Now well into her 90s, Farmanfarmaian is – always has been, and remains – a force to be reckoned with. As a young woman living in New York in the 1940s (the war disrupted original plans to study in Paris), the Parsons graduate specialized in fashion illustration, met Andy Warhol, and became friends with some of the 20th century’s greatest artists, including Jackson Pollock, Willem de Kooning, Joan Mitchell and Barnett Newman. A return to Iran the following decade saw her hone her practice as she learnt about Iran’s folkloric traditions and mirror mosaics, with career highlights including representing her country at the Iran Pavilion at the 1958 Venice Biennale (for which she won the gold medal). She was also an avid collector, as well as an artist, with one of the largest collections of coffee house paintings in all of Iran (a Qajar dynasty practice of depicting religious scenes to be displayed in, you guessed it, coffee houses).

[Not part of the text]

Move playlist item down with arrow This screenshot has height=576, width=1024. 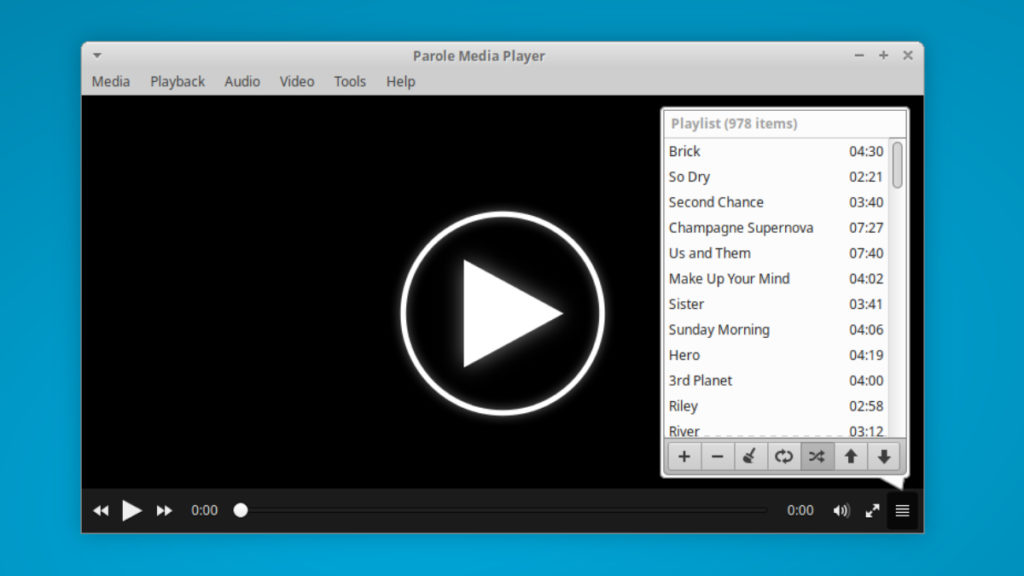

However, it was during a visit to New York with her husband, in 1979, that the Iranian Revolution broke out – the Farmanfarmaians were to remain stranded there, as it were, for the better part of the next two decades. Her collection in Iran was, in most parts, broken up and seized, while her mirror mosaic practice suffered in the US, due to lack of materials and the specific expertise needed to put them together. During her time awawy, she worked on other aspects of her practice, and when she returned to Tehran for good in 2014, she took up mirror mosaics again in earnest.
Known in art circles for decades, and with a rich and diverse artistic career spanning different media, it seems sort of shocking that Farmanfarmaian only really got her first solo show in the US at the Guggenheim in 2015, and that it is so late in her career that the wider world in general has come to know her work. Her most recent show, Sunset, Sunrise, at the Irish Museum of Modern Art in Dublin (running until 25 November), is the largest exhibition of her work to date, with over 70 works spanning four decades. Closer to home, she has recently donated a work to MAHAK (the Iranian Society to Support Children Suffering from Cancer) – the first public display of her work outside a museum. We caught up with her to ask her some quick fire questions about life, lessons, and everything in between.
The book that left a huge impact on me cannot be whittled down to one. I have been inspired by all of art history!
If I could pick somebody to play me in a movie of my life, it would be Rita Hayworth.
No regrets, but if I could do things differently perhaps I might have become a pilot or a surfer.
I hope my show in Ireland shows people that I started geometry in my works and I hope people can use more geometry in art.
Donating work to MAHAK was important to me because it was for children with cancer and public to be aware of geometry design.
It’s never too late to work.
The one thing I could never give up is honesty.
My spirit animal is a dog.
I make a really mean fish with yogurt sauce.
Everyone should experience love.
The best advice I was ever given was to be honest with your work.
Advice I would give to anybody who wants to be an artist: work, work, then work some more.
What most people don’t know about Iran is its glorious history.
I would tell young women to follow their feelings.
Don’t spend too much time on something you don’t like doing.
It might shock you to know that in my youth I once rode a donkey – backwards!